Information battles and public perception
Globally, the Venezuelan crisis is mediated through sharply divergent information ecosystems. Major outlets in the United States and allied countries focus on repression, corruption, shortages and humanitarian indicators, drawing heavily on reports from international organisations and non‑governmental groups. These narratives present the crisis chiefly as a result of authoritarian governance, institutional decay and human rights violations, with sanctions framed as targeted and proportionate responses that seek to spare the population.
By contrast, Venezuelan state media and platforms linked to Iran, China and Russia highlight sanctions, coup plots and foreign meddling. They foreground evidence of economic damage inflicted by financial restrictions, point to past episodes of attempted coups and paramilitary incursions, and emphasise instances of explicit United States political and logistical support to opposition strategies, including the previous recognition of parallel institutions. For audiences in Tehran, Beijing and Moscow, the Venezuelan case reinforces longstanding scepticism about humanitarian justifications for intervention, recalling the legacies of Iraq, Libya and other conflicts where regime‑change policies produced protracted instability and social fragmentation.
Regional stakes and global implications
Venezuela is now firmly embedded in an alternative network of partnerships that includes Russia, China, Iran, Turkey and other actors willing to challenge or ignore United States sanctions. High‑level visits, military cooperation and joint projects signal that Caracas is far from globally isolated, even as it faces intense pressure from Washington and many of its traditional regional partners. These relationships allow Venezuela to access markets, credit and technology that would otherwise be largely closed off, giving the government room for manoeuvre and reinforcing its narrative that multipolarity is not an abstract slogan but a tangible survival strategy.
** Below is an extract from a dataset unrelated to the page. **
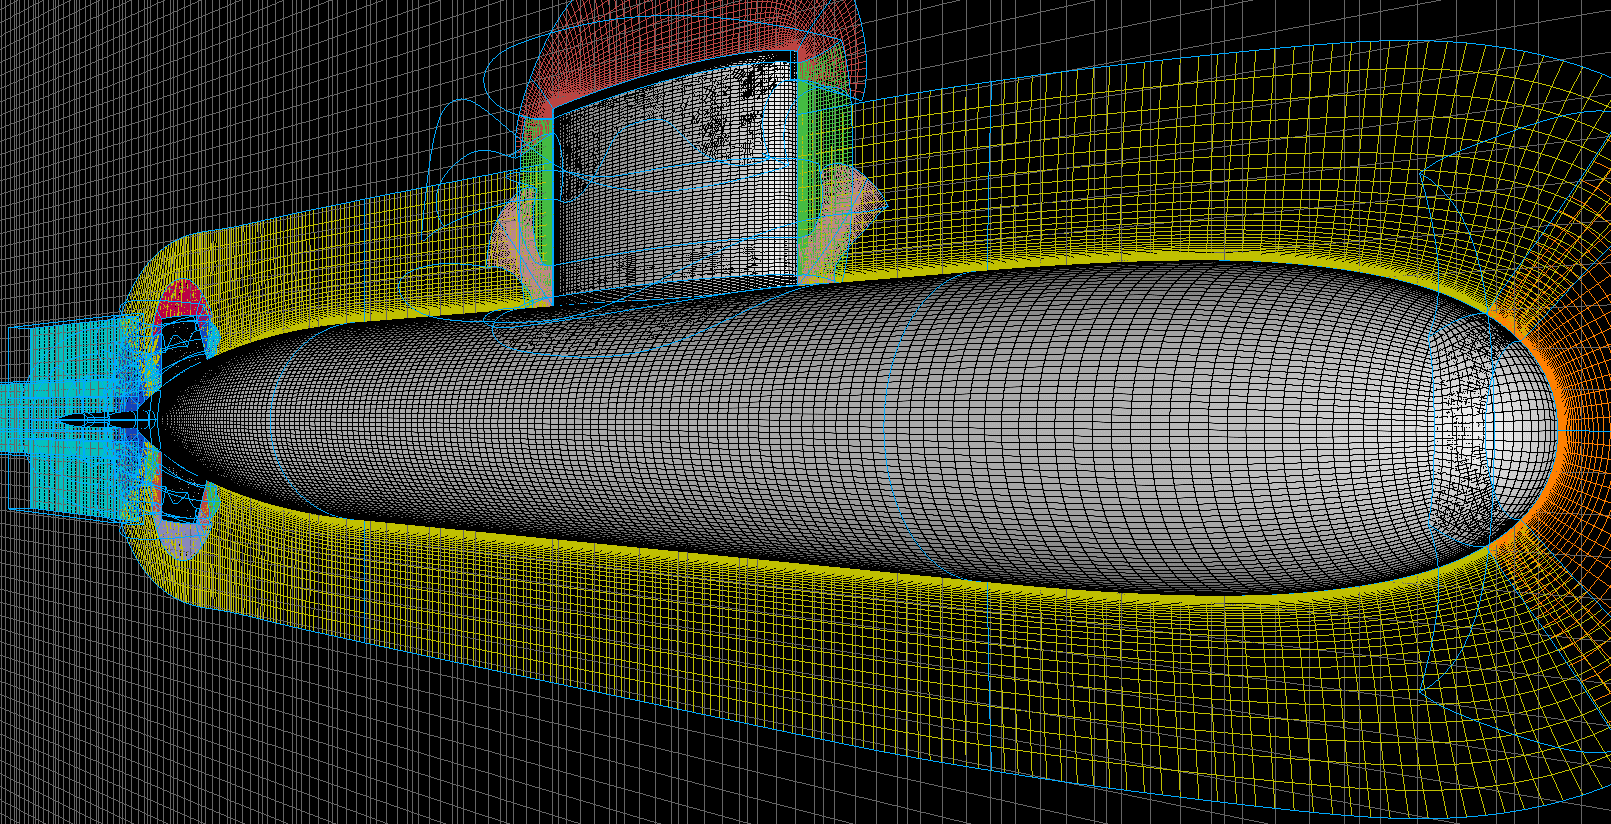1611x824 pixels.
Task: Select the pink mesh patch at sail's bow-side base
Action: 850,210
In Washington, the deepening presence of Russia, China and Iran in Venezuela is viewed as a strategic challenge in the United States near abroad. This perception fuels calls for stronger containment and a more assertive stance, thereby locking in a feedback loop: sanctions and threats from the United States drive Caracas further into the orbit of Eurasian powers, which in turn sharpens United States concerns about encroachment in its traditional sphere of influence. For Maduro’s supporters and for policymakers in Tehran, Beijing and Moscow, Venezuela has thus become a frontline in the transition to a more multipolar international order. The debate, in their view, is no longer simply about who governs in Caracas, but about whether smaller and medium‑sized states can preserve meaningful autonomy when their chosen models clash with the preferences of a superpower.